**What the exercise asks**
Starting at the line that contains "Select the name Сидорко Василь Миколайович", transcribe each line through the end of the material below, exactly and nothing else, leaving out the pictures.

☆ ☆ ☆ ☆ ☆

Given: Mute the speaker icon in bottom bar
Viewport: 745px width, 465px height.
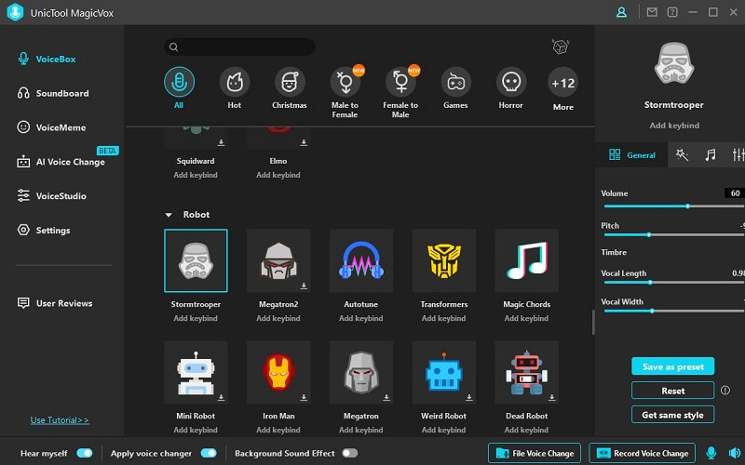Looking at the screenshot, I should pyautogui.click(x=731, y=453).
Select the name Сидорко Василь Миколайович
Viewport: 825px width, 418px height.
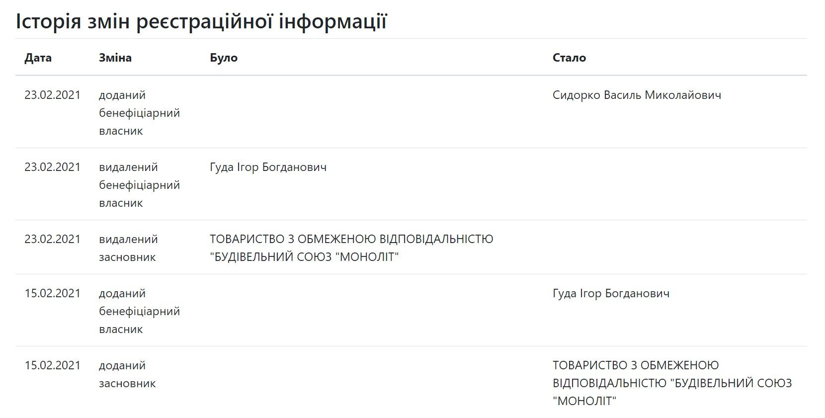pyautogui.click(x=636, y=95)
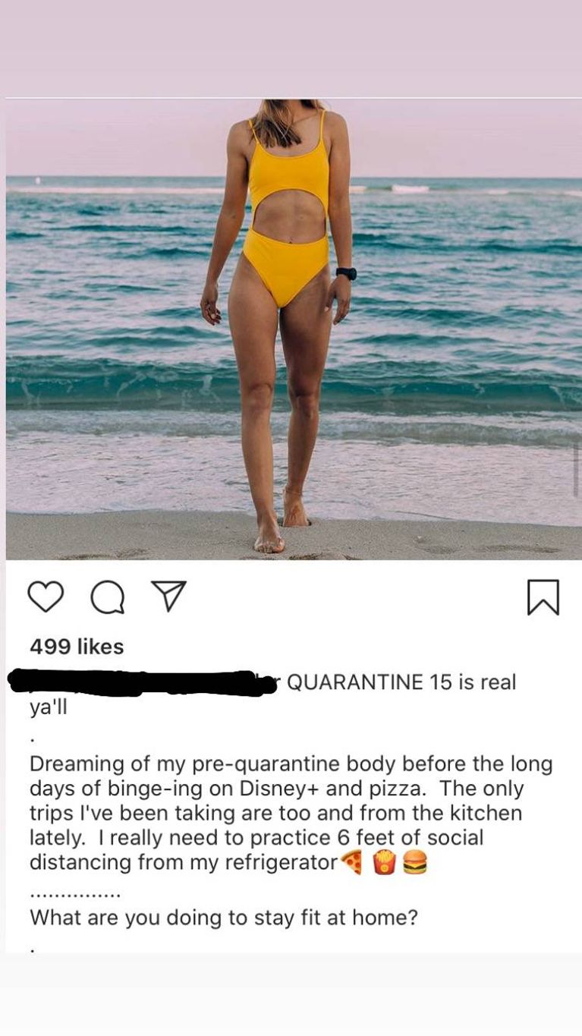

☆ ☆ ☆ ☆ ☆

**Answer area**
Select the name Сидорко Василь Миколайович
Viewport: 825px width, 418px height.
pyautogui.click(x=636, y=95)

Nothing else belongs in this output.